◆ STATED EXERCISE ◆
Please copy the listing from the line holding "Task: Expand the rooms-v1 model dropdown" through its end, inclusive, with "lightning" replaced by "bolt" and nothing else altered.
* START EXERCISE MATERIALS *
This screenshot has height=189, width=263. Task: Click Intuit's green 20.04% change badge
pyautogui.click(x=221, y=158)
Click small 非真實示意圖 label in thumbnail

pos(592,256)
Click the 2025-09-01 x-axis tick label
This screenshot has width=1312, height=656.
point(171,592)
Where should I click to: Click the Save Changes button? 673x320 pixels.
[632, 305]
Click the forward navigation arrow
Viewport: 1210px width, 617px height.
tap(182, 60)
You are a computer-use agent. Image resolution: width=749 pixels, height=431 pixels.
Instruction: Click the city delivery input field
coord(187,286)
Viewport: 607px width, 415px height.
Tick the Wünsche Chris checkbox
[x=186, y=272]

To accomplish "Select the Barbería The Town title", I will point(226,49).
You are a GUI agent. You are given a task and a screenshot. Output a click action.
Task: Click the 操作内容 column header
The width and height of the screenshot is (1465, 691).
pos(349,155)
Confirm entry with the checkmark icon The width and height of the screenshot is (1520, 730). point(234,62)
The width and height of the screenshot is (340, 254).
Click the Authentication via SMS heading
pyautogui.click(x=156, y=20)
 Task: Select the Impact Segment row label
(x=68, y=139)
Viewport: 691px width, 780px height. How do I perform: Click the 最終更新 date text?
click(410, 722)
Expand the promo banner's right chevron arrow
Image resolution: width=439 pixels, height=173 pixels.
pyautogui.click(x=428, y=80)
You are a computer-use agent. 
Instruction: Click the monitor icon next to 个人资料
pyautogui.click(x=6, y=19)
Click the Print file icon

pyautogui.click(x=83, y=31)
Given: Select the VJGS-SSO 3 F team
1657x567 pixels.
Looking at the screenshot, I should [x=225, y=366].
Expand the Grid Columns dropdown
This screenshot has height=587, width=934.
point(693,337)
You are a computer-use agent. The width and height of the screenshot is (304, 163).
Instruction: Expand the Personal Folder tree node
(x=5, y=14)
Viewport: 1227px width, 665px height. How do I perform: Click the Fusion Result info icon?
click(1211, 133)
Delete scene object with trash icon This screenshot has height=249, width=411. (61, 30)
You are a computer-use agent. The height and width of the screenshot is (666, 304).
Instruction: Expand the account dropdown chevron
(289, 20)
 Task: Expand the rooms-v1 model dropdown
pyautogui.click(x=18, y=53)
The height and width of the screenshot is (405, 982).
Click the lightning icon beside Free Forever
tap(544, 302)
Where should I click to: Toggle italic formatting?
* END EXERCISE MATERIALS *
◆ EXPECTED ANSWER ◆
 Task: Expand the rooms-v1 model dropdown
pyautogui.click(x=18, y=53)
The height and width of the screenshot is (405, 982).
Click the bolt icon beside Free Forever
tap(544, 302)
Where should I click to: Toggle italic formatting?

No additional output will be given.